--- The problem ---
Convert the lines of the listing below, from the line with "You are a computer-use agent. The" to the line with "click(18, 339)", into a numbered list, omitting blank lines and leaving out the pictures.

--- Records shown ---
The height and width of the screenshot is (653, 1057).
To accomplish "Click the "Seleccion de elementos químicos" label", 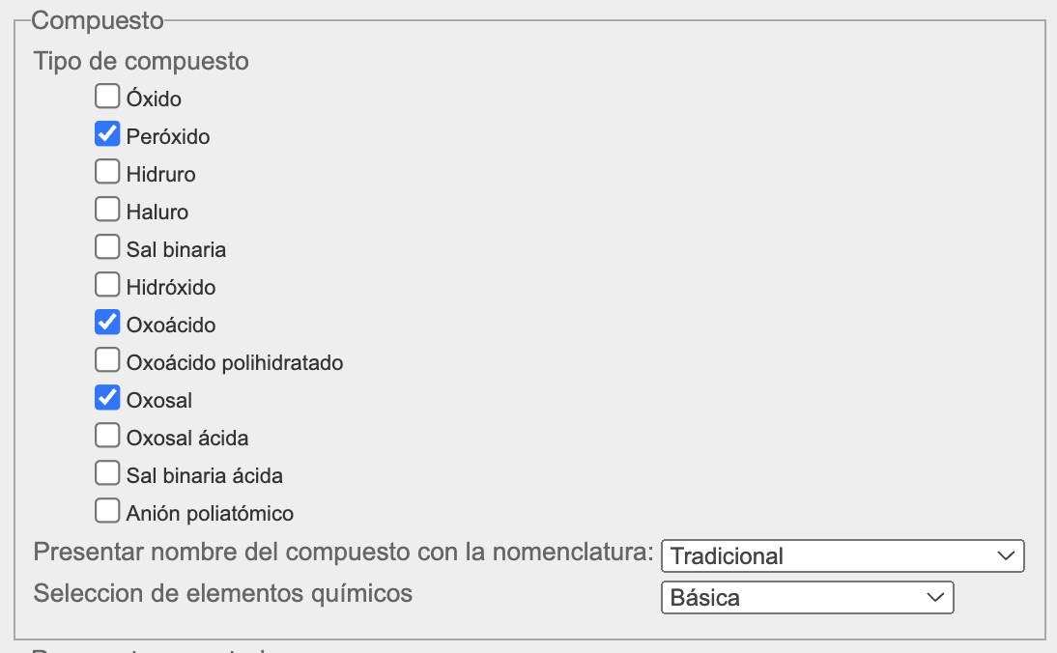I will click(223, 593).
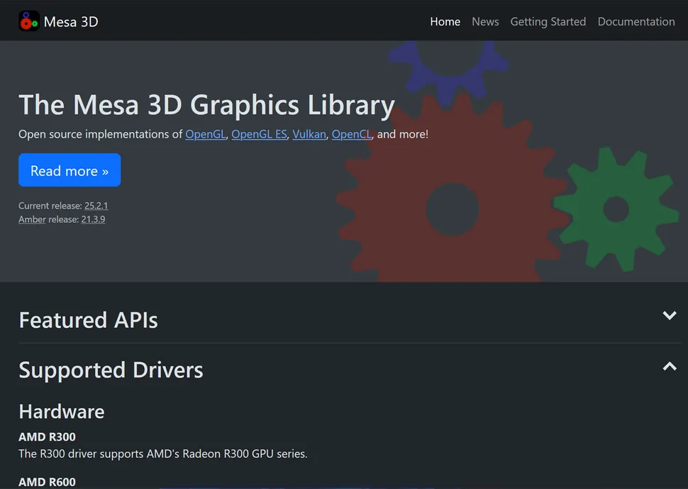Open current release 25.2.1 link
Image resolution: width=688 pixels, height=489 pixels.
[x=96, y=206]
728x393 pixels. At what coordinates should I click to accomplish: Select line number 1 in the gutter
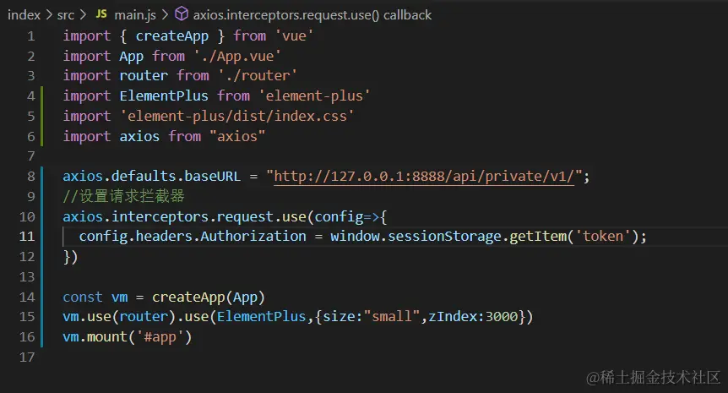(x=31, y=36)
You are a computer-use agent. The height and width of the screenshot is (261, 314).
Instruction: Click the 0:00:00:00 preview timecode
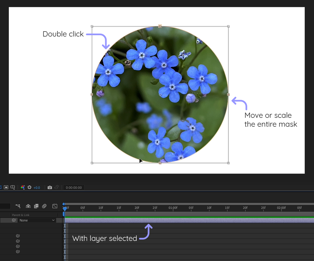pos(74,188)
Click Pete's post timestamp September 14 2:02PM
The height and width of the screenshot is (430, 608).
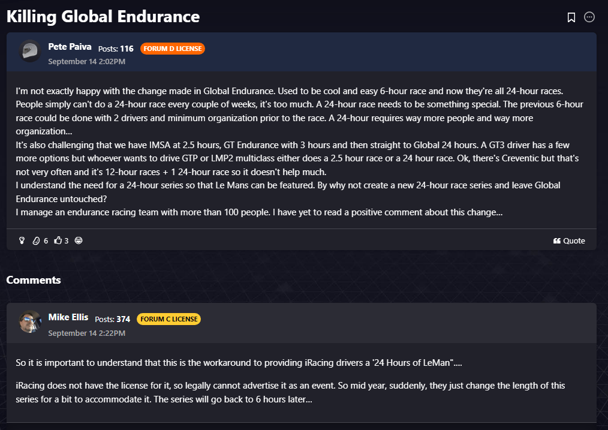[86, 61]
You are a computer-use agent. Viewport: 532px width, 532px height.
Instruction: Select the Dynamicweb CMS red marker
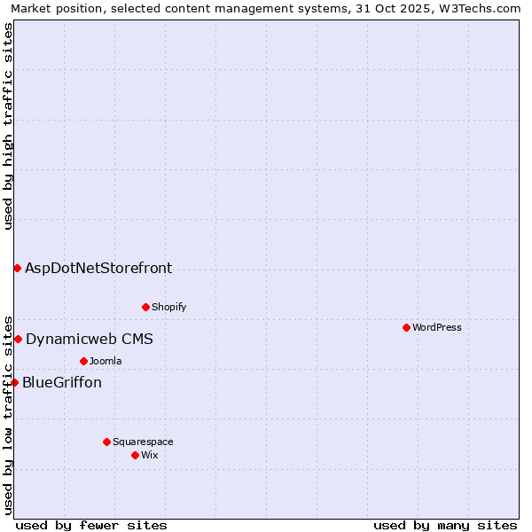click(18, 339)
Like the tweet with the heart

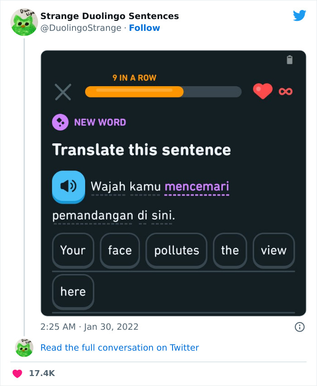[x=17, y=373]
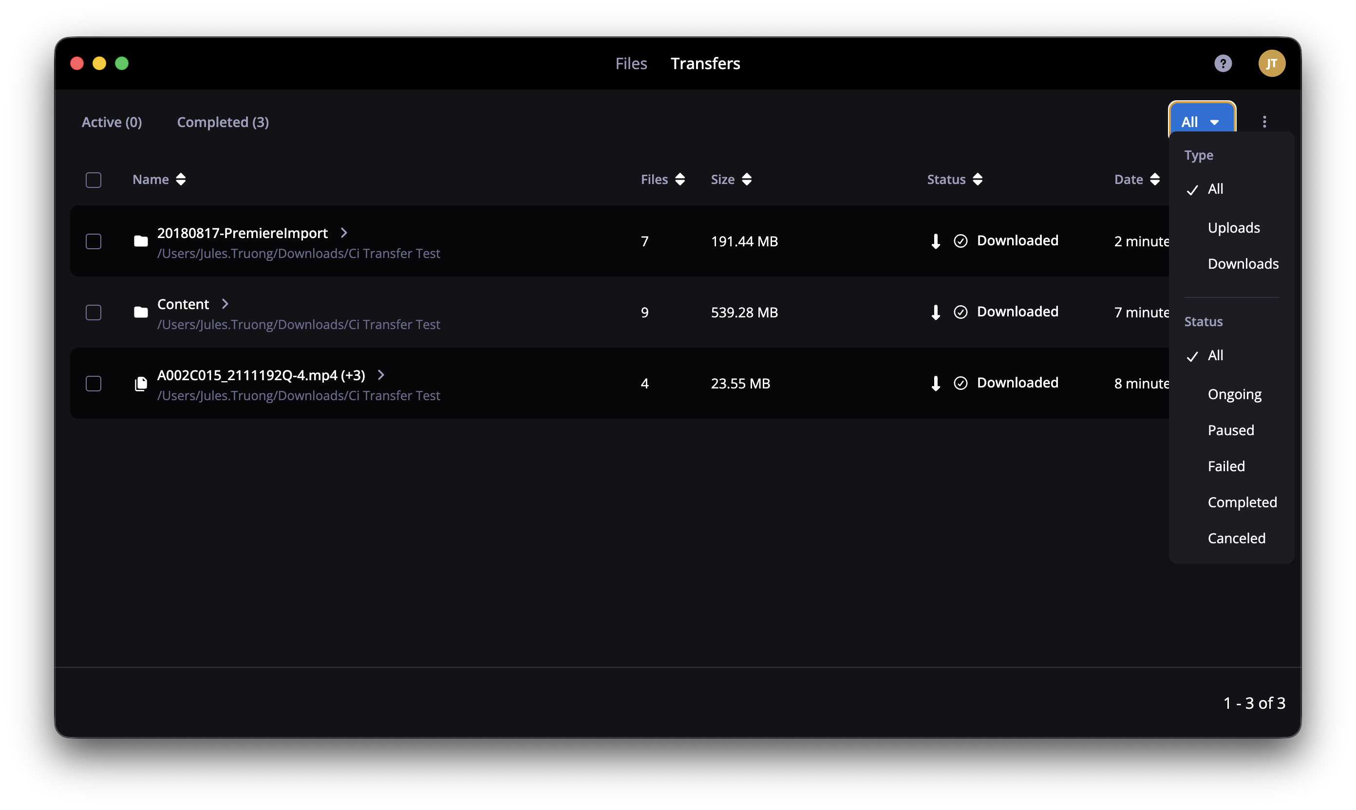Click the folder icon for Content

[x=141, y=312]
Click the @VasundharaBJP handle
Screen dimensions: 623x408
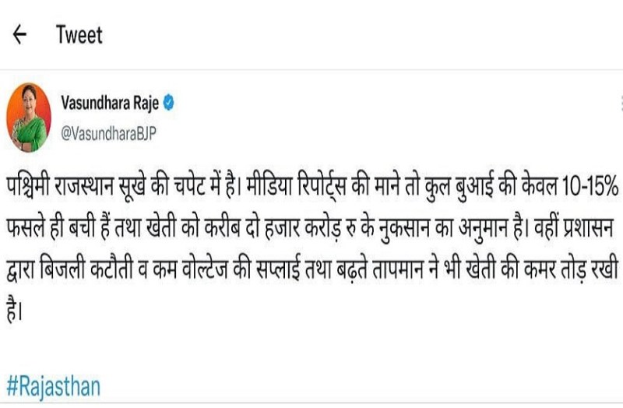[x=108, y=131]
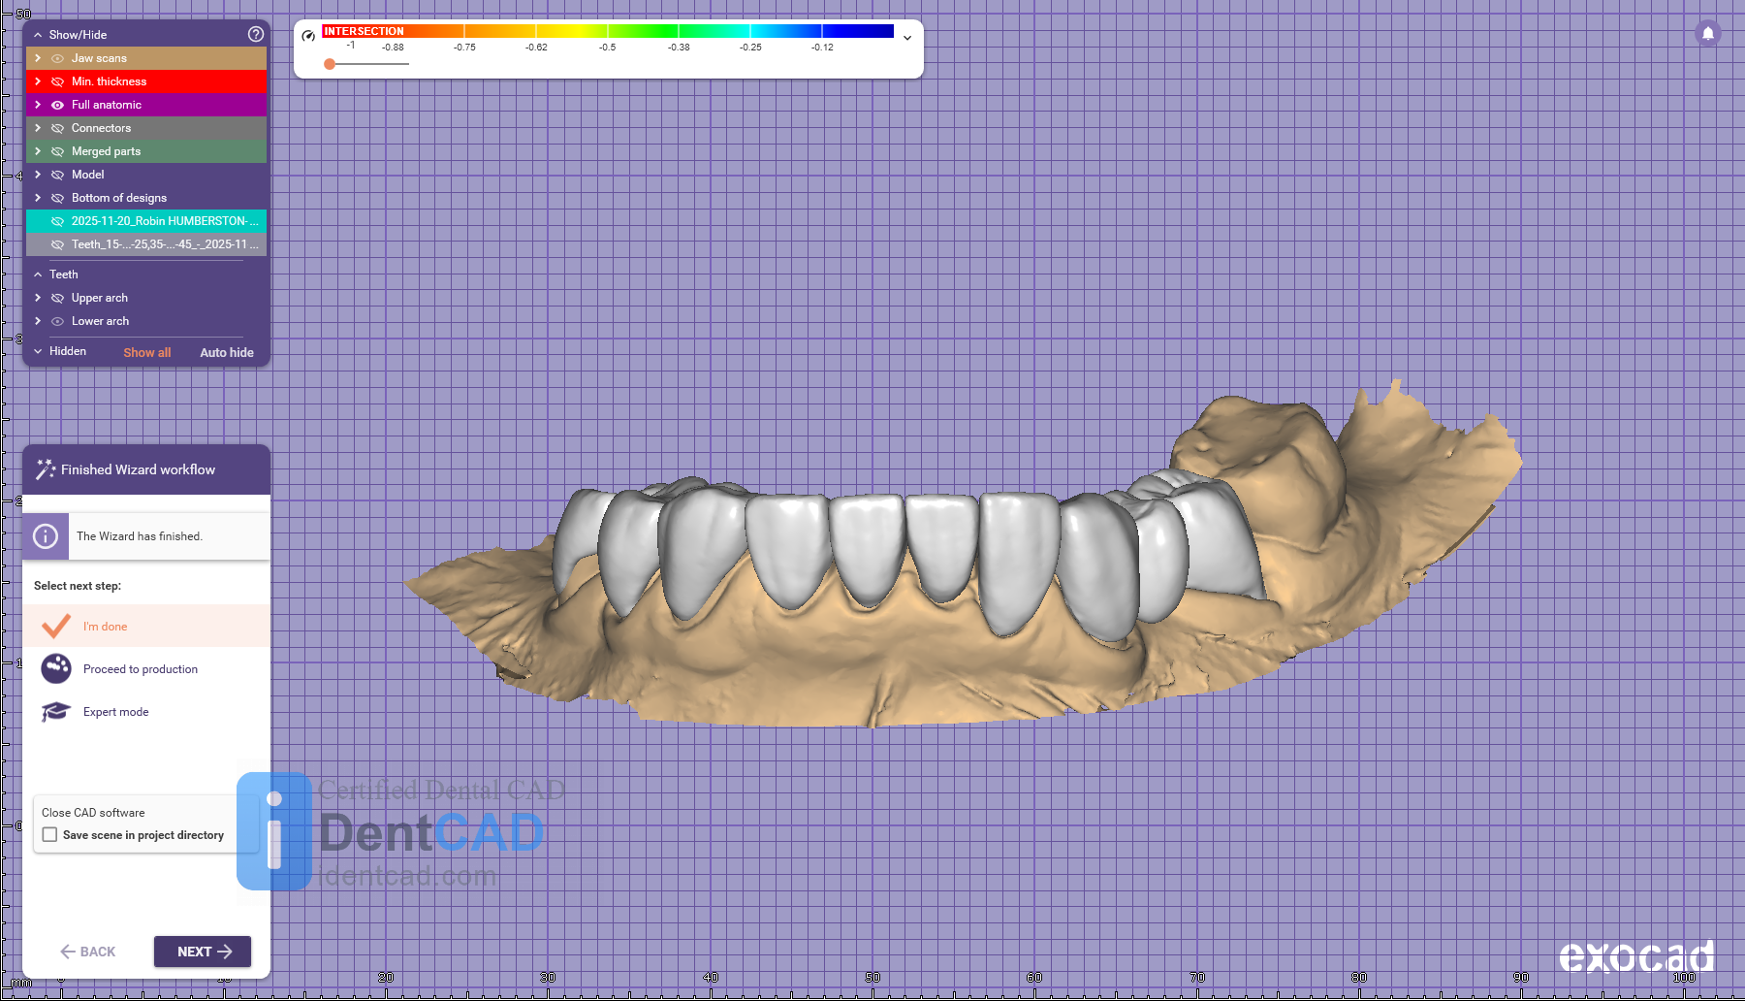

--- Response for this exercise ---
1. You are a computer-use agent. The height and width of the screenshot is (261, 314).
2. Instruction: Click the 0:00:00:00 preview timecode
3. pos(74,188)
4. Click Pete's post timestamp September 14 2:02PM
5. The height and width of the screenshot is (430, 608).
6. [86, 61]
7. You are a computer-use agent. Viewport: 532px width, 532px height.
8. Instruction: Select the Dynamicweb CMS red marker
9. click(18, 339)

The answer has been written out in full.